Эредайн — человек лишь наполовину, сказала себе Лойд. А его жена — чистокровная; рано или поздно она состарится и погибнет. Впрочем, — она усмехнулась, — все, кто работал на Сопротивление, почему-то пропадали… намного раньше. Талеру едва исполнилось тридцать, а Лауру — двадцать девять. Они были очень молоды. Они были очень…
Она помотала головой. И яростно обрушилась на себя же: какого черта я записала тебя в покойники, Лаур? Какого черта я записала тебя в покойники, если ты еще жив?!
И — словно отвечая на эти мысли — под чужой перевернутой лодкой раздался его хрипловатый кашель.
Она присела. И уставилась на него так, будто не верила, не могла поверить, что видит перед собой невысокого мужчину, а не вурдалака, рожденного из его тела.
Синие глаза обшарили пустошь, ни на чем не задерживаясь. Воспаленные синие глаза; потом Лаур пошевелился, и походный плащ съехал с его плеч.
— Довольно… холодно, — пожаловался мужчина. — Ты не замерзла?
— Нет, — негромко отозвалась она. И пояснила: — Я родилась на Вайтере. Там даже в июне… довольно холодно.
Совершенно дурацкая улыбка исказила ее черты. Лаур поежился, будто она резала его, как резал бы охотничий нож.
— Прости меня, пожалуйста.
Лойд опять помотала головой:
— Нет, Лаур. Это ты меня прости. Ты всего лишь хотел, чтобы я выбралась, чтобы я выбралась живой, чтобы я не осталась на той же площади. Ты всего лишь пожалел меня. И спас.
Она посмотрела на далекий маяк:
— А я озлобилась. Лаур, — ее голос был невероятно мягок, — ты… не отходи от меня, пожалуйста. Если ты умрешь, если с тобой что-нибудь случится — клянусь, я тут же сойду с ума.
…Лодку они бросили.
Укрыться на пустоши было негде, а деревень в империи Ханта Саэ было так мало, что едва ли они попались бы на пути Лаура и Лойд. Поэтому они взяли восточнее, и карминовый огонь маяка остался позади.

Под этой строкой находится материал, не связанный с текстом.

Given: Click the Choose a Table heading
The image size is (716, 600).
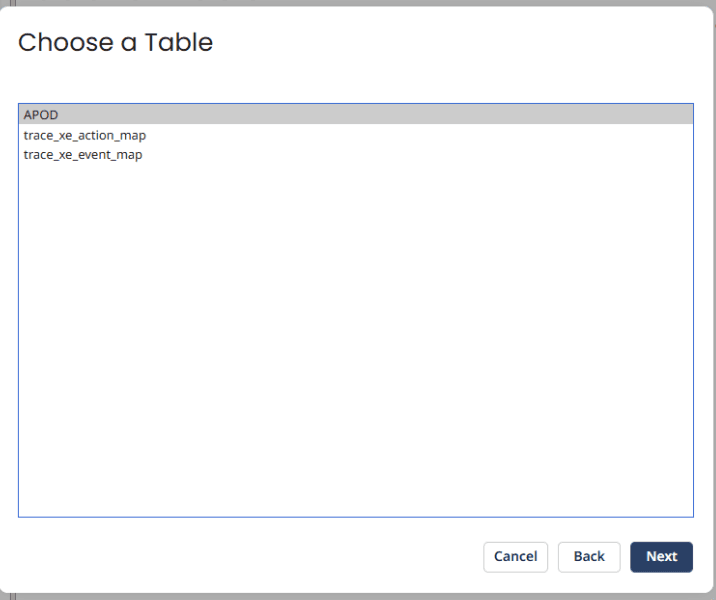Looking at the screenshot, I should point(115,42).
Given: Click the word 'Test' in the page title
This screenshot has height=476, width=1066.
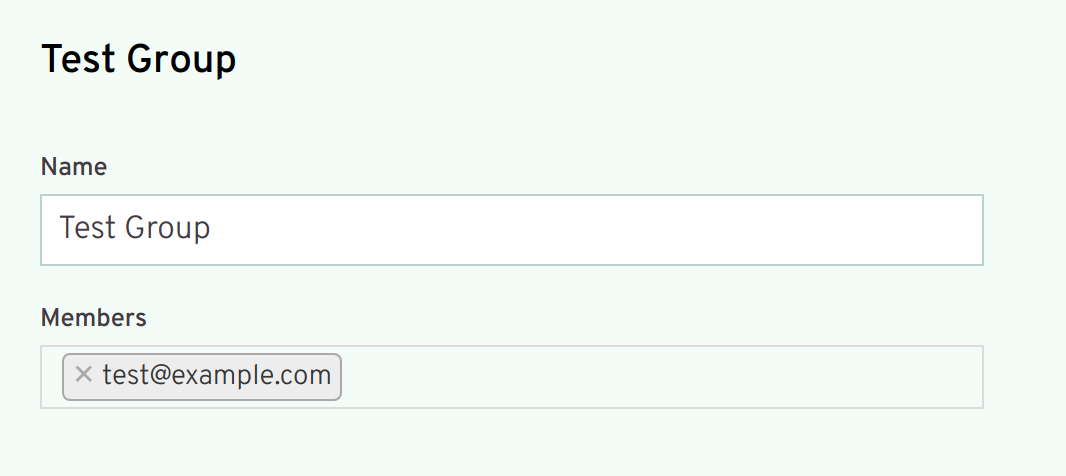Looking at the screenshot, I should pyautogui.click(x=78, y=60).
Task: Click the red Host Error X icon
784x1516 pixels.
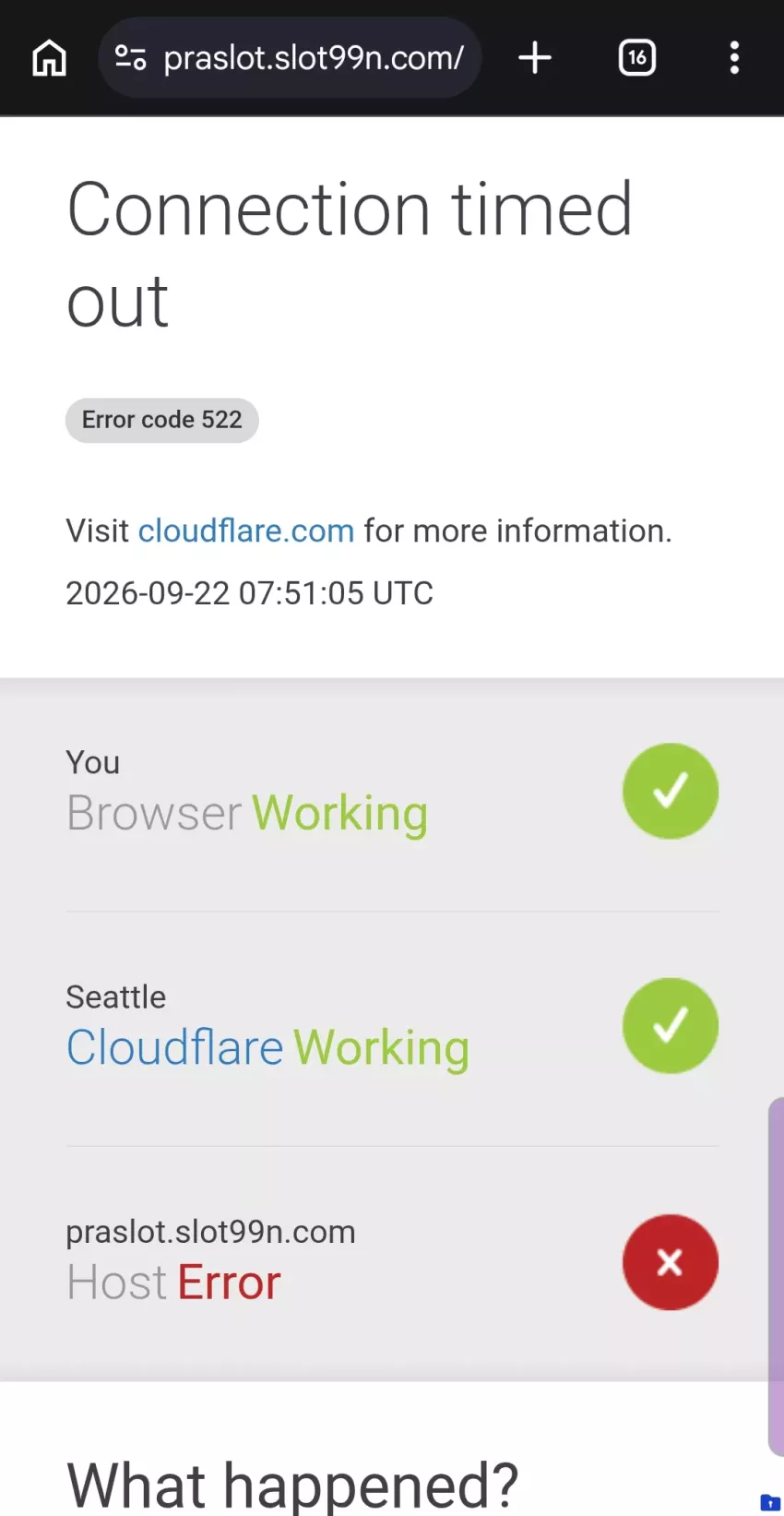Action: pos(671,1261)
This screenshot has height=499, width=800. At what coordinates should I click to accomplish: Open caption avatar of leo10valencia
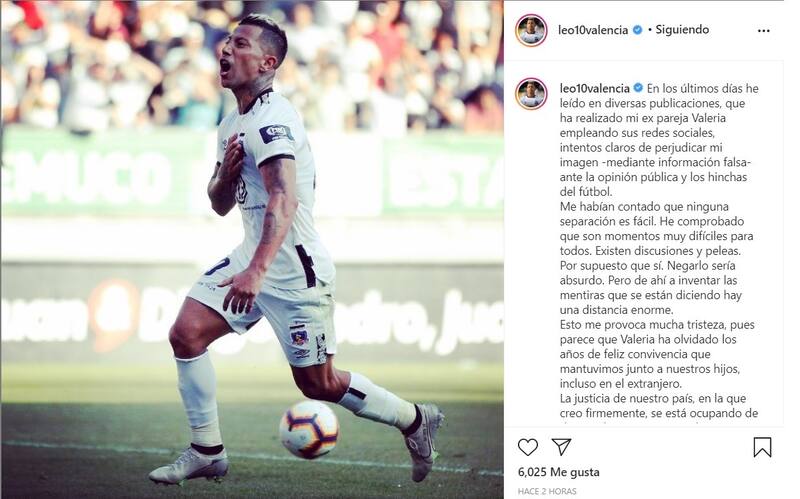[x=531, y=94]

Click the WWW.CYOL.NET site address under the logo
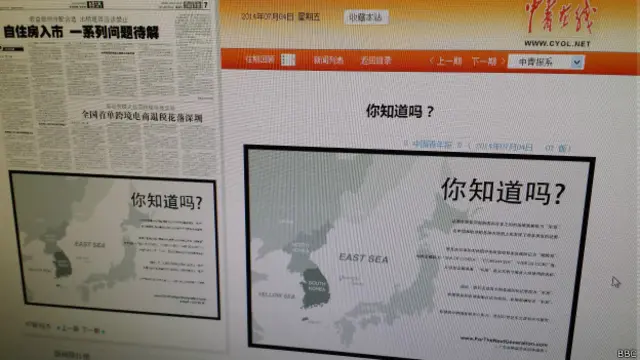pyautogui.click(x=557, y=44)
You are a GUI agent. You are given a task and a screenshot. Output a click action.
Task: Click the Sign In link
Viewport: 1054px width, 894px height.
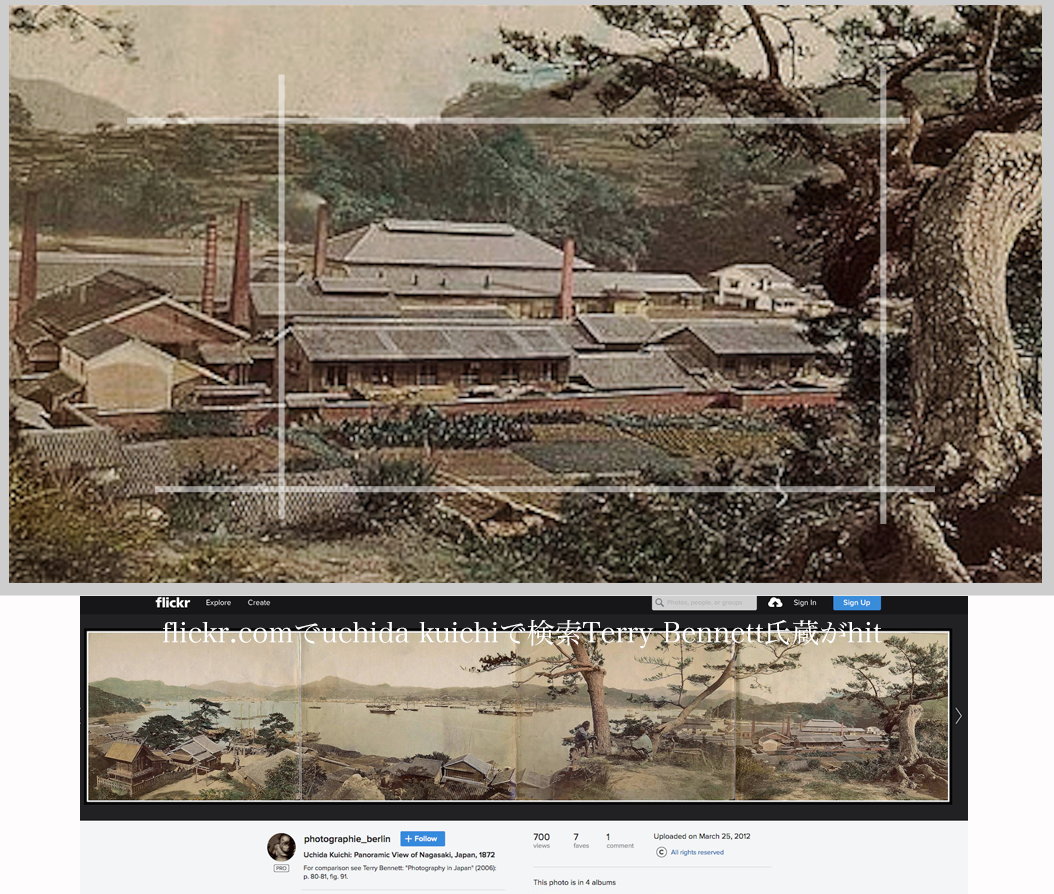pos(805,603)
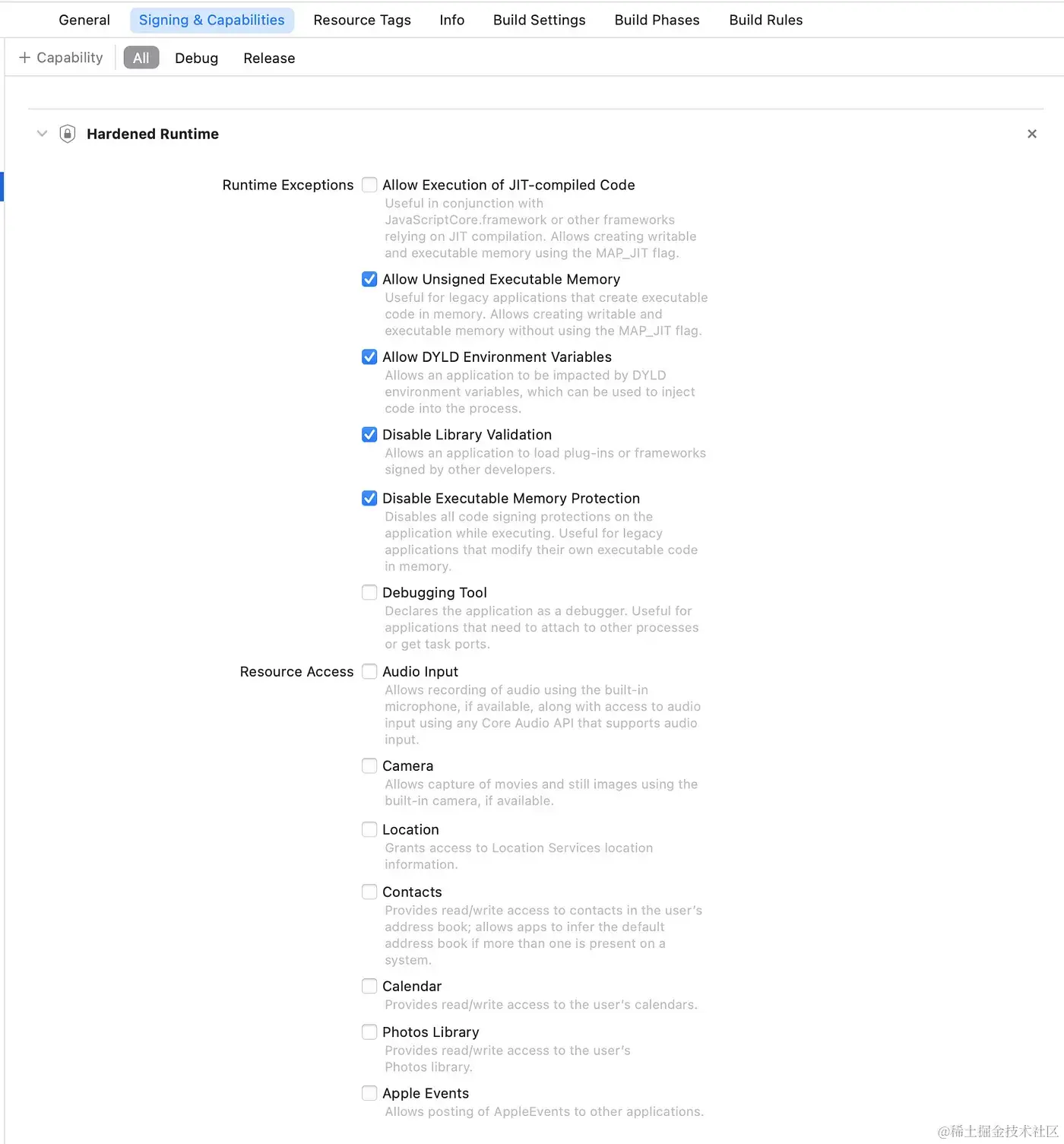
Task: Collapse the Hardened Runtime section chevron
Action: (x=42, y=134)
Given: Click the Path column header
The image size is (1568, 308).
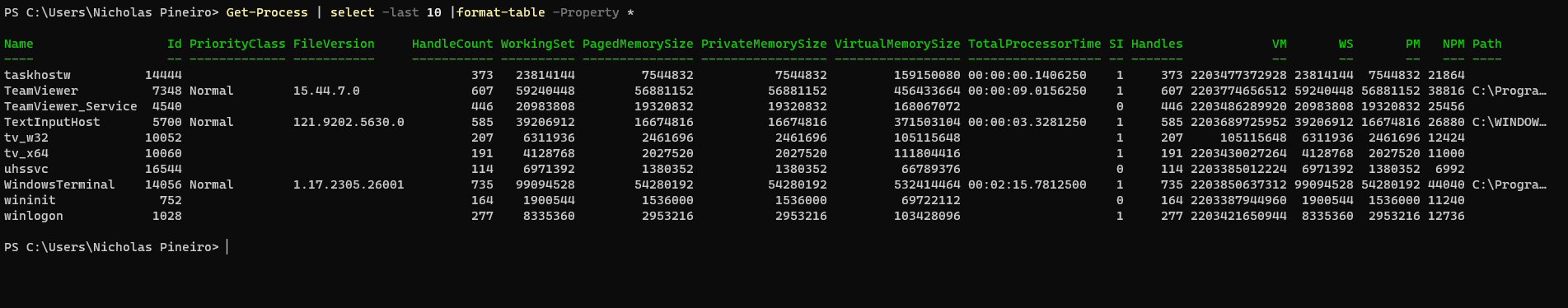Looking at the screenshot, I should tap(1487, 44).
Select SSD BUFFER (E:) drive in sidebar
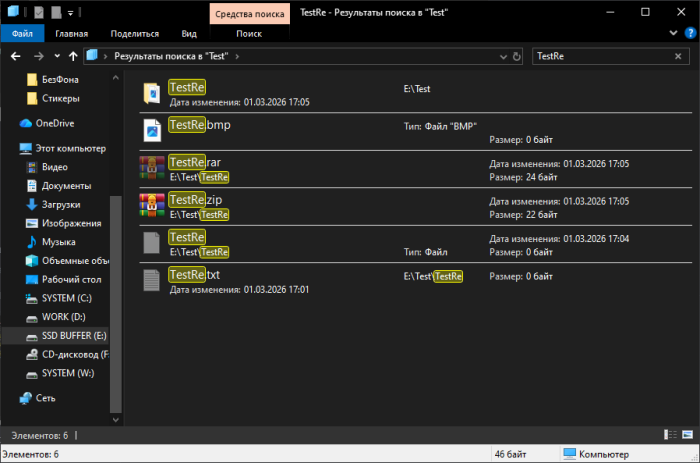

А затем — возник впереди, и мужчина понял, что их метания по холодной пустоши бесполезны. И бояться патрулей — не стоило, потому что они лежат на каменной брусчатке или на мостах у ворот, и этим патрулям уже все равно, кто явится в их цитадель и что он возьмет.
— Лаур, — попросила девушка, — давай не пойдем.
И он согласился.
В империи Сора — сомнительное счастье — были выжившие. Были те, кого чума обошла стороной; в империи Ханта Саэ она исправила эту свою ошибку. И ее не остановили маги, и ее не остановили никакие заклятия; она забрала все, что было в состоянии заболеть, и сыто разлеглась на останках.
— Удивительно, что местные колдуны, — едко произнес Лаур, — хотя бы вспомнили об огне. Удивительно, что они хотя бы оповестили о болезни Адальтен. Если честно, — он потер зудящую переносицу, — я рад, что князья не сунутся к этим берегам.